* Start *

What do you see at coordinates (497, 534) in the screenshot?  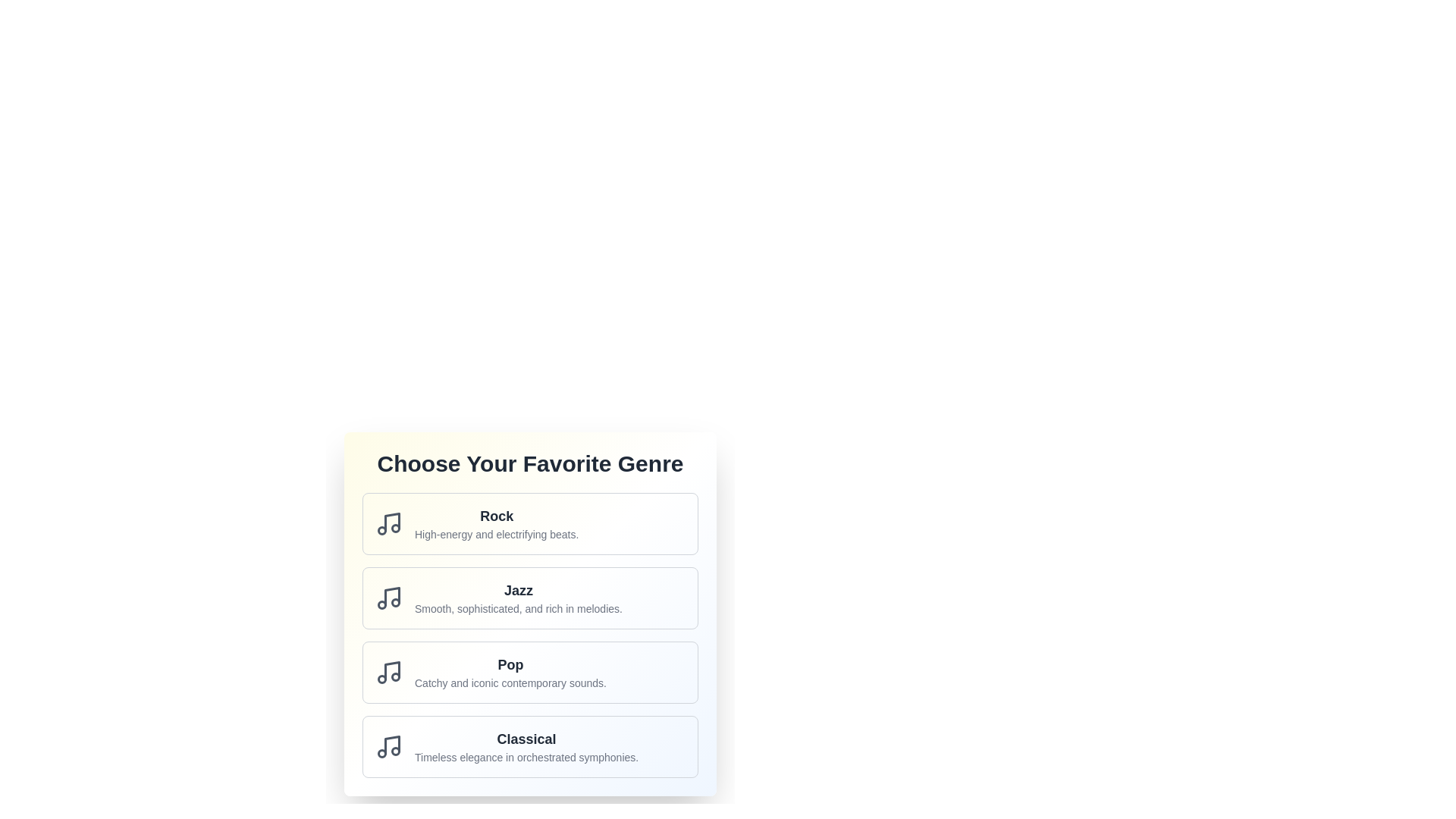 I see `the descriptive subtitle element located directly beneath the 'Rock' header in the vertically arranged list` at bounding box center [497, 534].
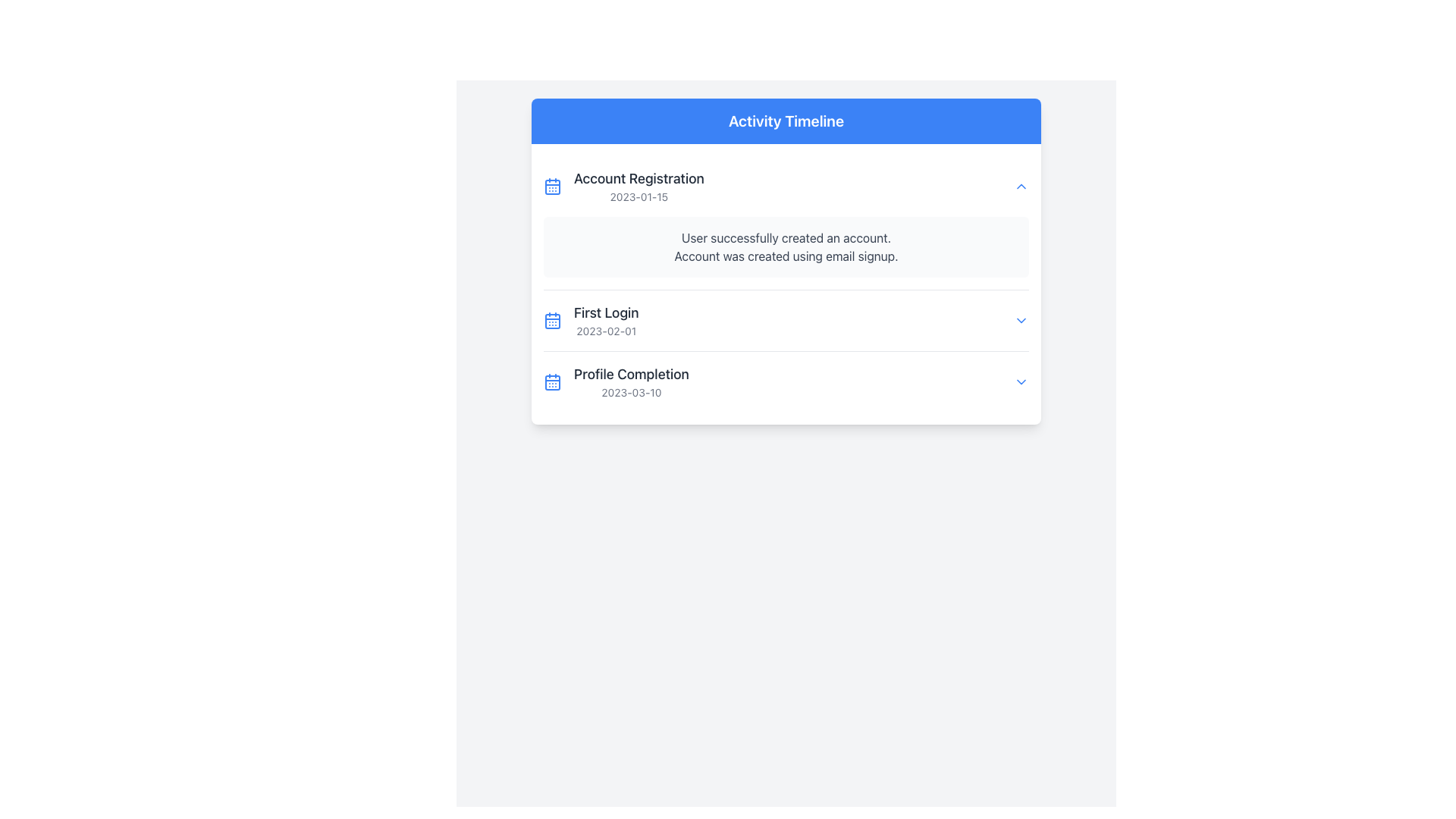  I want to click on the static text label displaying 'Profile Completion' that is part of a vertical timeline, positioned below the 'First Login' entry and above the date '2023-03-10', so click(631, 374).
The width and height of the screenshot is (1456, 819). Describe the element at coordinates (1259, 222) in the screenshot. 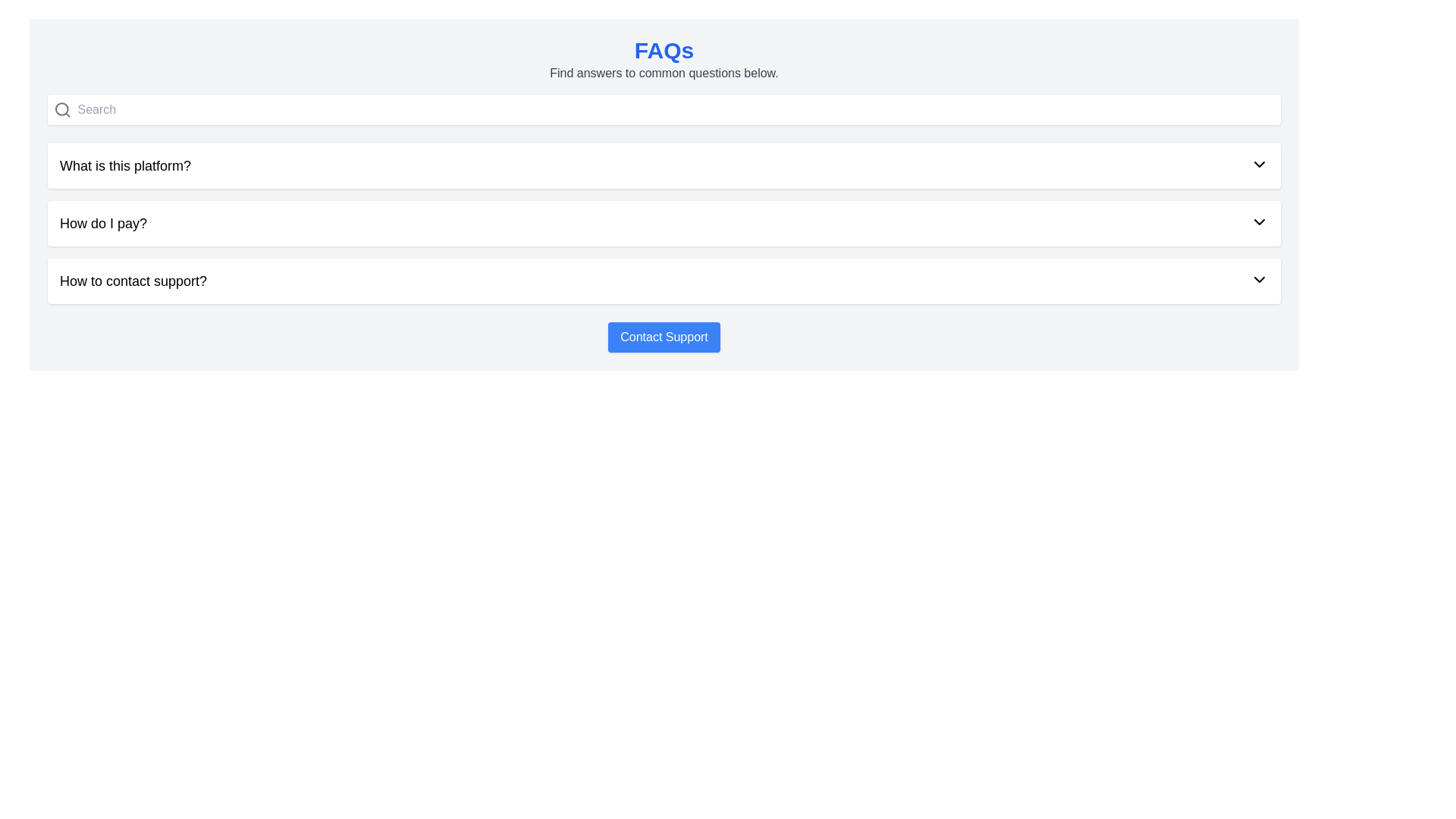

I see `the downward chevron icon located to the far right of the text 'How do I pay?' in the second row of the FAQ list` at that location.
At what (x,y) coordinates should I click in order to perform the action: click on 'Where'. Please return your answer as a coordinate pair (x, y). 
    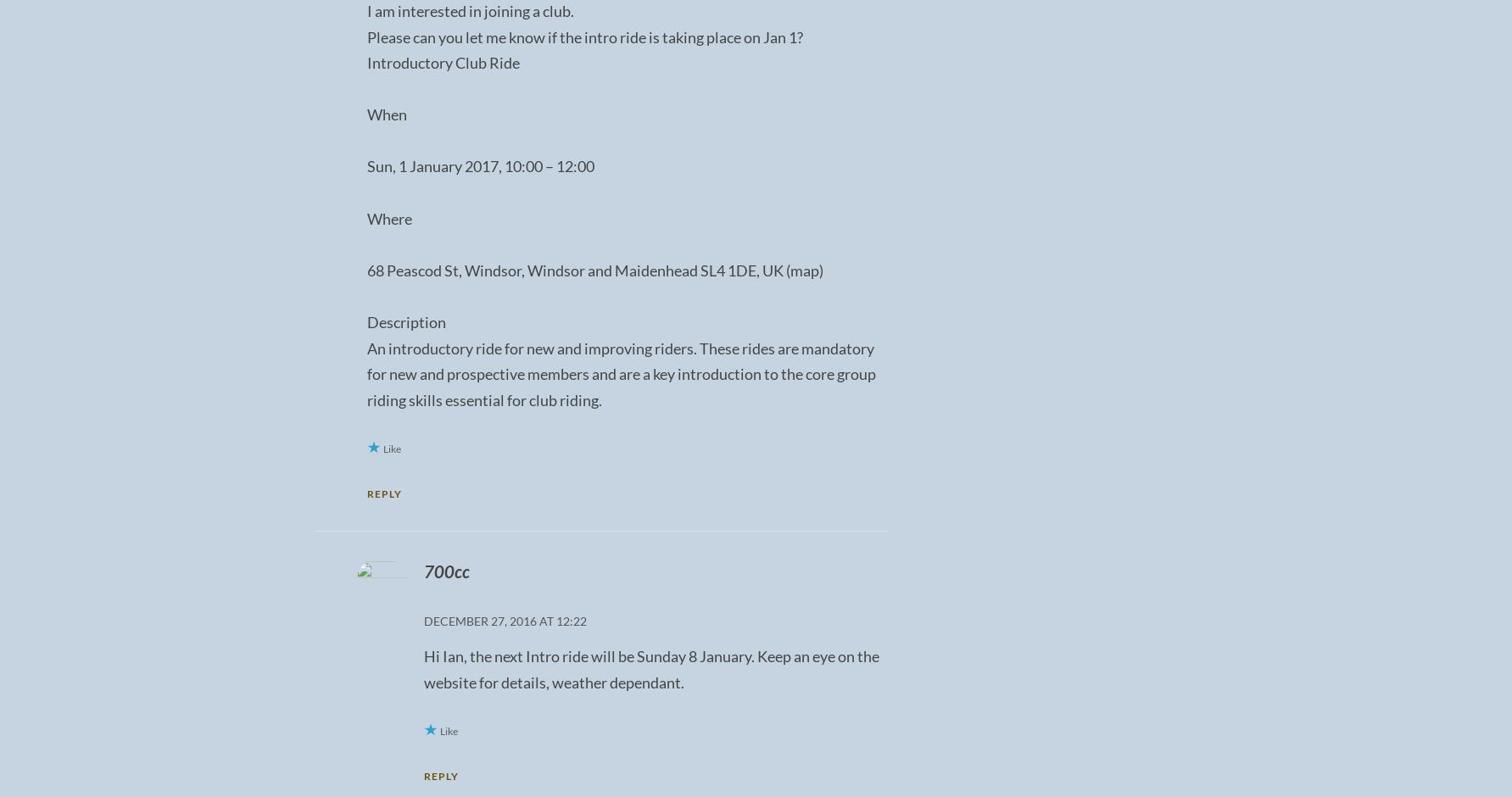
    Looking at the image, I should click on (388, 217).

* End *

• [Objective] Can you rewrite the listing, starting at the line that contains "At what (x,y)" and ending at the end of the listing, with "coordinate pair" replaced by "point", everything else unchanged and the pictures left out?

• [Answer to this task]
At what (x,y) coordinates should I click in order to perform the action: click on 'Where'. Please return your answer as a point (x, y). 
    Looking at the image, I should click on (388, 217).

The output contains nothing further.